BOE begins Nov. 3 canvass

MIAMI COUNTY — The Miami County Board of Elections began its official canvass of the Nov. 3 General Election on Monday.

The board finalized the canvass process on Tuesday after they reconvened from their Monday recess.

On Monday, the board reviewed the additional absentee ballots received by the Nov. 13 deadline and provisional ballots.

Following a review of the 1,287 ballots, 1,060 ballots were approved, 223 were rejected and four were scanned and counted in error due to voter error.

Director Laura Bruns said the checklist that accompanied the absentee ballots helped minimize the errors of validating identification, address, and other verification steps.

“There was that checklist on the back and it was surprising how many people actually checked each thing off. They actually looked at the back before they sent the ballot, so that’s good,” Bruns said.

Five voters in Miami County were found to have voted both in-person and by absentee ballot. Board member Audrey Gillespie made a motion for those five voters’ information to be forwarded to the Miami County Prosecutor’s Office for their “double vote.” The motion was approved with board member Jim Oda abstaining from the vote.

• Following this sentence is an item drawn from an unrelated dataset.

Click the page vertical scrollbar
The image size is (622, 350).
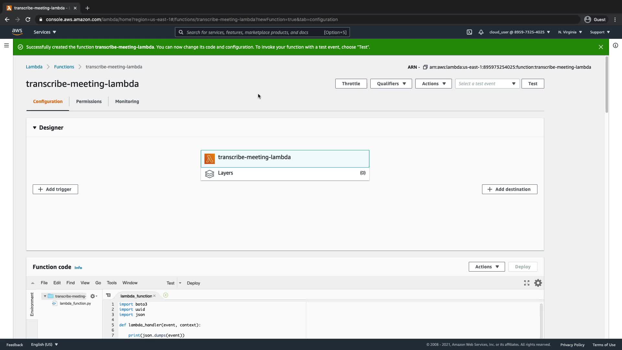pyautogui.click(x=606, y=85)
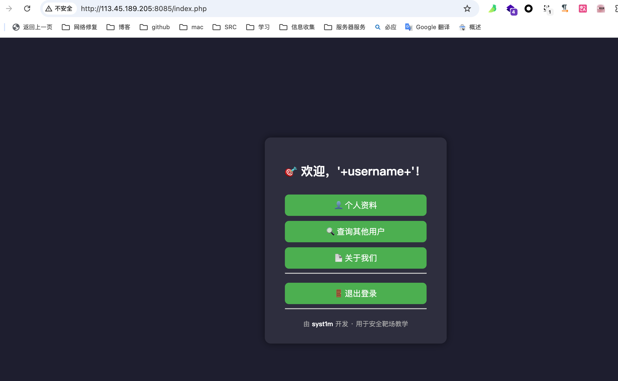Click the reload page icon

tap(27, 9)
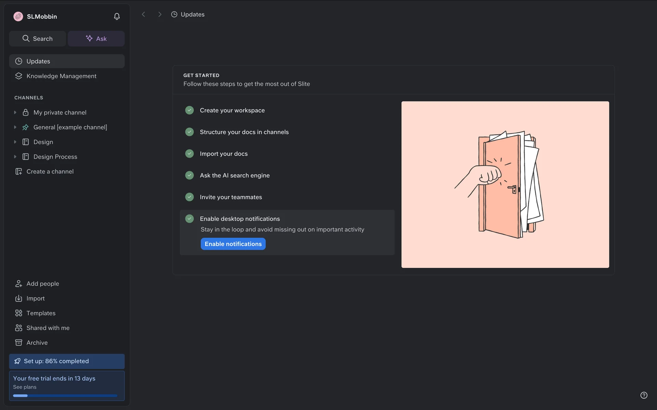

Four voters also inserted their provisional ballots into the scanner that feeds into the ballot boxes at the polls instead of handing them back to a poll worker in the provisional envelope.

A provisional ballot is used to record a vote if a voter’s eligibility is in question and the voter would otherwise not be permitted to vote at his or her polling place. The content of a provisional ballot is no different from a regular ballot, but it is cast “provisionally” until election officials can verify the voter’s eligibility to vote in the particular precinct at that election.

Those four provisional ballots were counted on Election Day due to being submitted in the ballot box before being collected by elections staff for verification. Bruns said the incidents happened in different polling locations. While elections officials were notified when the issue happened, once the ballot is in the ballot box, there’s nothing that can be done other than note the error.

Approximately 76 percent of Miami County registered voters turned out to vote in the 2020 general election.

Miami County added 3,211 more registered voters to its list compared to the 2016 General Election and approximately 4,480 more votes were cast compared to 2016 in this year’s General Election.

In the 2016 November General Election, Miami County had 72,259 registered voters with 52,763 casting votes in that presidential election — or 73 percent voter participation.

According to Nov. 3 data, 15,482 absentee votes were cast in Miami County; 21,132 early votes were cast; and 20,629 votes were cast on Election Day for a total of 57,243 ballots cast out of 75,470 registered voters, or 75.85 percent of registered voters, turned out for the 2020 General Election.

Some examples of absentee and provisional ballots that were rejected:

• 2 absentee ballots were returned with no identification or its stub to track identification

• 23 absentee voters failed to “cure” or fix their ballots after they were contacted by mail to do so

• 11 absentee ballots were returned without an ID envelope, no ballot inside the ID envelope or voters who removed the ballot stub

• As of Friday, 26 total late absentee ballots were received after the deadline and deemed uncountable due to their postmark after the deadline of Nov. 2

• 181 provisional ballots were from voters not registered anywhere in Ohio. Those voters will be entered into the registration system, but their ballots will not count.

• 15 voters were registered in the county, but at the wrong polling location

• 12 voters provided no identification, address, or date of birth

Some examples of absentee and provisional ballots that were approved:

• 221 voters moved to Miami County, registered to vote in Ohio, but didn’t provide an address change

• 475 voters had moved within the county and their ballots were approved

• 15 provisional ballots were from voters who had been “scrubbed” off the registration rolls due to the lack of voting participation. As long as those voters had not moved from their original registered address, they were approved.

• 57 absentee ballots were received with the correct postmark on or before Nov. 2 and were able to be counted because they were received by the Nov. 13 deadline.

• 13 provisional ballots were rejected due to incomplete ballots

• 208 voters that had requested an absentee ballot, voted in-person on Election Day with a provisional ballot.